In the past year, several companies in the assisted-living business have “gone public,” offering stock for the first time. Now, according to the Wall Street Journal article, early results indicate that the businesses have done very well for themselves.

Among the companies singled out by the Journal as recent winners is the Forum Group, which has seen a 47.2% increase in its share price so far this year. Another standout is Emeritus, which has increased by 67.7% in the same time period.

Why is this industry singled out for such gains? Analysts suggest that there are several reasons for the recent growth in the industry, and that those same reasons predict continued growth. Increasingly, assisted living centers are used as alternatives to nursing home care, at a significantly lower cost.

Average national costs in assisted living centers tend to run in the $55-to-$60-per-day range, while nursing home costs are typically $80 to $90 per day. Given strained government and personal budgets, those savings not only look attractive today, but are likely to be even more attractive in the future.

Most states also make building assisted living centers easier than nursing homes. While certificates of need may restrict the number of new nursing home beds, there may not be such limitations on assisted living facilities. And nationally, most assisted living facilities reach 95% occupancy within 15 months of opening.

Nursing home beds are not increasing as rapidly as assisted-care facilities. Furthermore, the available nursing home beds are increasingly occupied by acute-care patients who have been eased out of hospitals by managed care, DRGs and other trends in health care. These trends have helped fuel the growth in the assisted-living industry.

Most of the principal players in the development of assisted living centers are small, recent start-ups. As a result, they have not yet proven to be very profitable businesses. Most of their income for the near future will be expended on start-up and construction costs, so they may not collectively be profitable for some time to come.

Still, even though the companies have not yet made substantial profits, investors have. In addition to The Forum Group and Emeritus, the Wall Street Journal article singled out Sterling House (which posted a 75.4% gain in share prices so far this year), Assisted Living Concepts (with a 39% gain in price) and ARV Assisted Living (38.3%).
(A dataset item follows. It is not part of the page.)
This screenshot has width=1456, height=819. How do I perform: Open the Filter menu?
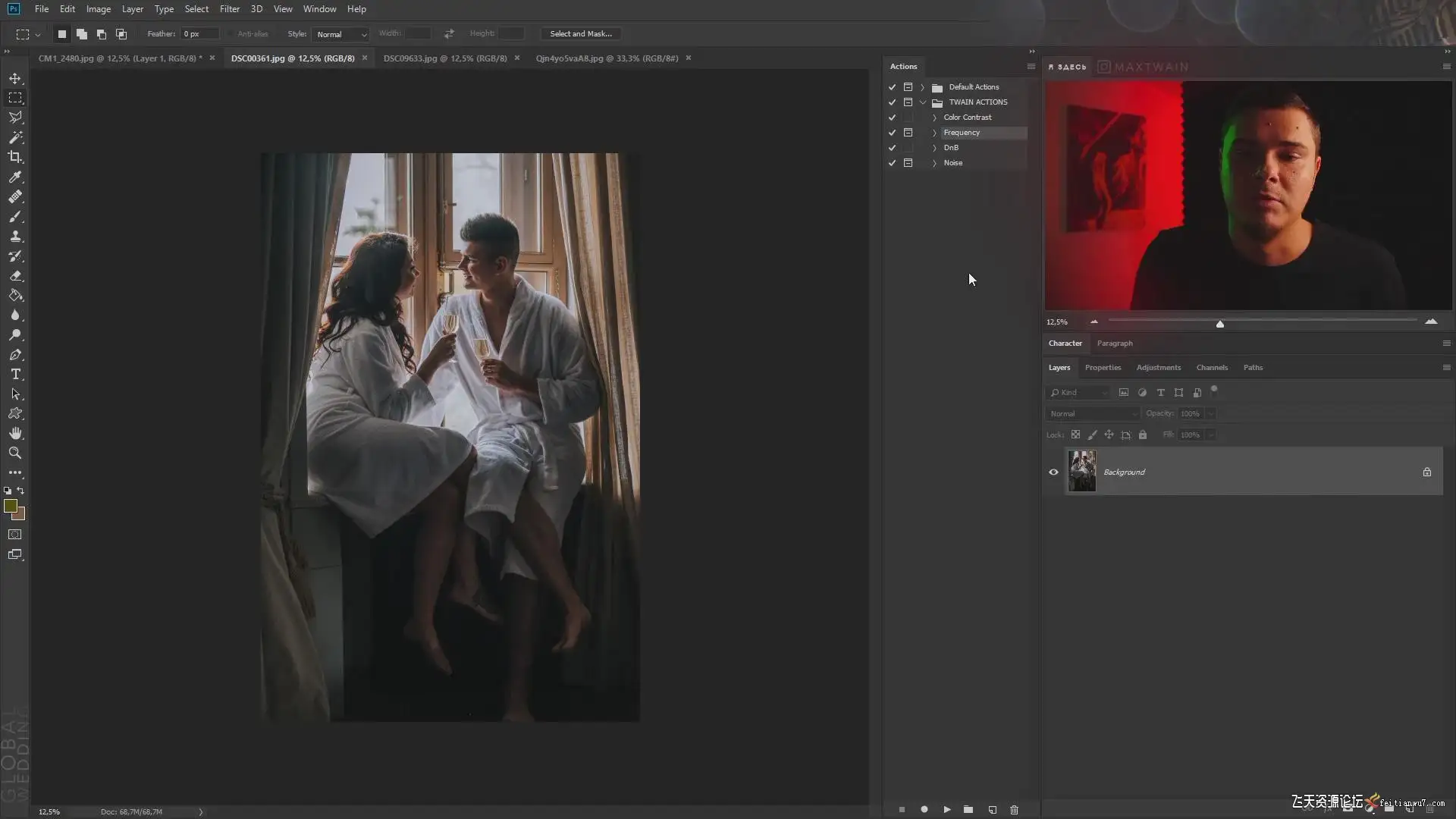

One company, Just Like Home, actually posted an 11.1% decrease in share price so far this year.

Arizona White House Conference on Aging

FEBRUARY 27, 1995 VOLUME 2, NUMBER 34

The Arizona White House Conference on Aging held in Phoenix last month dealt with issues facing the full White House Conference on Aging when it meets in May. Arizona’s delegation dealt with several issues expected to dominate the national aging agenda.

Long Term Care

Everyone knows that the proportion of elderly citizens is expected to grow dramatically in the next two decades. What many do not appreciate is that the greatest growth is projected for the “old old”; those over age 85. Currently one-quarter of all women (but only one-seventh of men) over age 85 live in nursing homes. Those who turn 65 in any given year have about a 40% chance of spending some portion of the rest of their lives in a nursing home. About 10% of those will spend five or more years there.
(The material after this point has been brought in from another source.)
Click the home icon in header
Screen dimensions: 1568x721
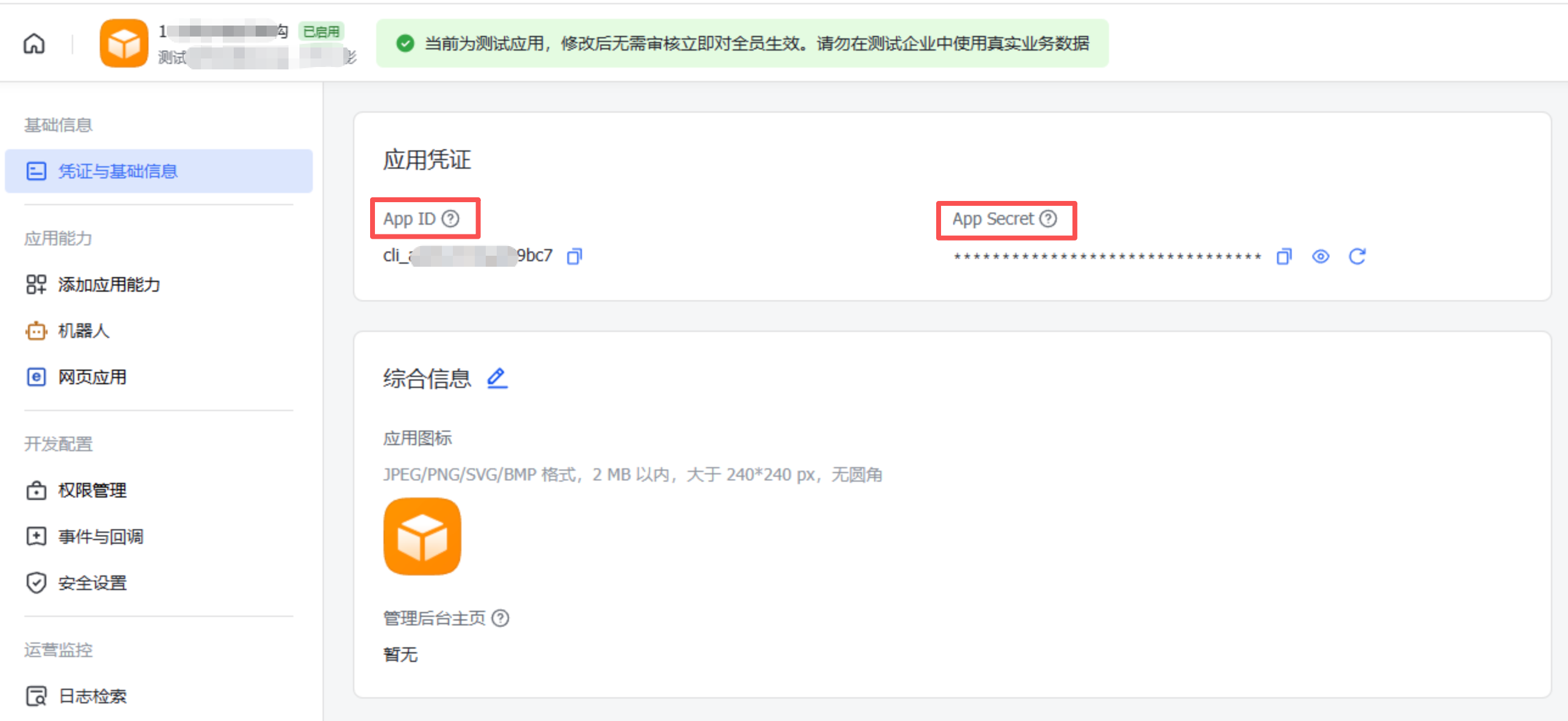point(34,44)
Another tremendous segment of the population requires long-term care, but receives care at home. About 70% of all long-term care of the elderly is provided solely by family and friends, without institutionalization.
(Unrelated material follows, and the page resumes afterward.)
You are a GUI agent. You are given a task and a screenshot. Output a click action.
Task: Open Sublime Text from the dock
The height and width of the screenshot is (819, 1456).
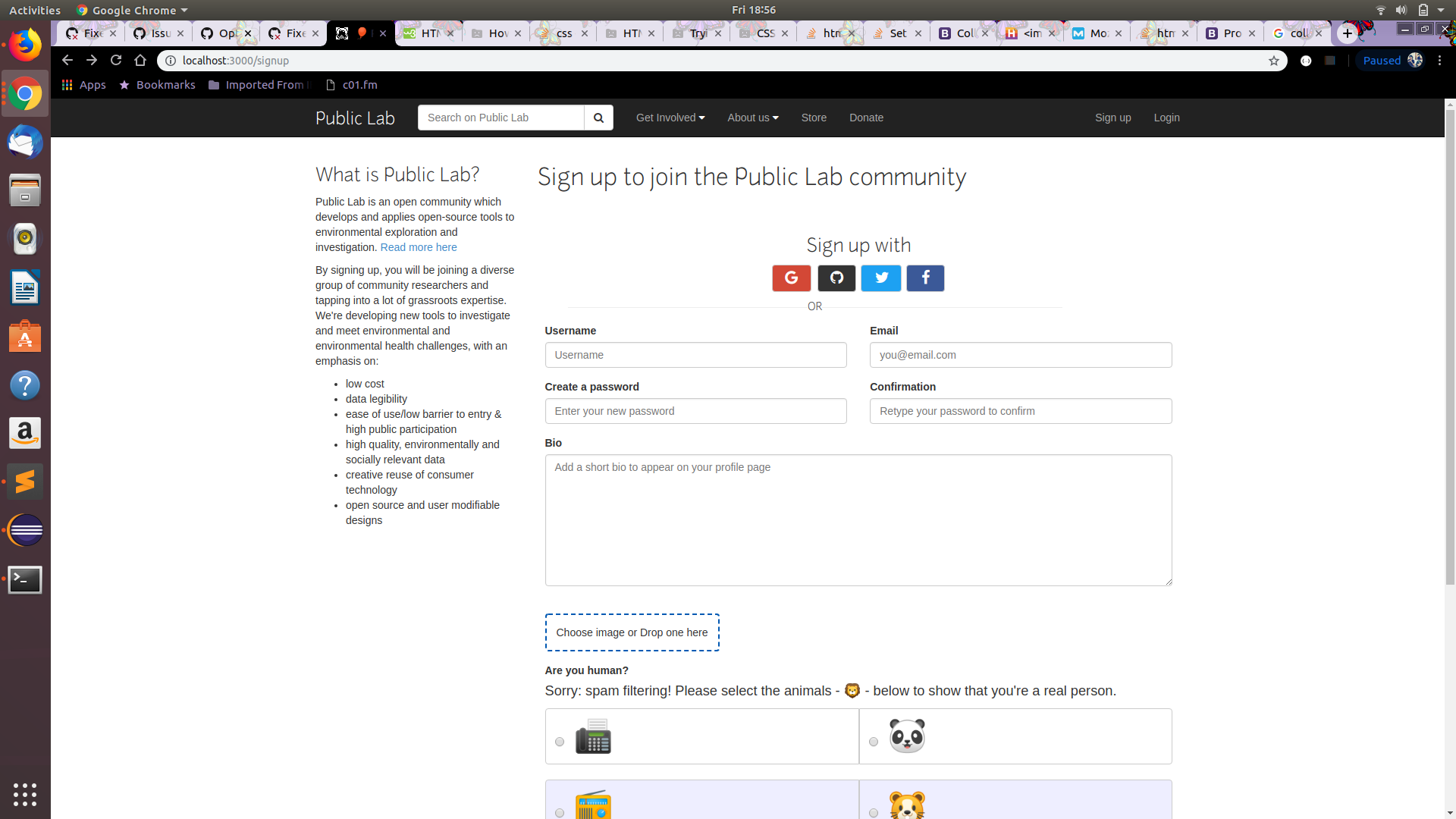(25, 482)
For those who can be cared for at home, the cost of assistance may be prohibitive. Simply bringing an aide into the home three times a week for meal preparation and light housekeeping can easily cost in the range of about $600 per month. Since about 20% of Arizona’s elderly live at or near the federal poverty level, even such small assistance may be unaffordable.

For those placed in nursing homes in Arizona, the cost of care will typically vary from $30,000 to $40,000 per year. Many seniors expect Medicare to pay some portion of that cost; in fact, Medicare pays only about 3% of the total nursing home bill in this country. Private long-term care insurance (still a relative rarity) and Veteran’s benefits account for another percent or two each; the remaining portion of long-term care costs are paid roughly equally by Medicaid and patient’s private savings and income.

Although nursing homes care for less than one-fifth of those requiring long-term care, they are responsible for more than half of the cost of care. Seniors are reluctant to enter the nursing home, and much prefer to be cared for (and die) in their homes.

Cost effective alternatives to institutionalization exist, especially in urban areas. Adult day care, respite care, hospice and assisted housing programs can keep many nursing home candidates in less expensive settings and more comfortable. Unfortunately, such programs are too rare and are seldom funded by public dollars. Paradoxically, it becomes less expensive for most patients to move into the nursing home and qualify for Medicaid (ALTCS in Arizona) than to secure care at home or in a more home-like setting.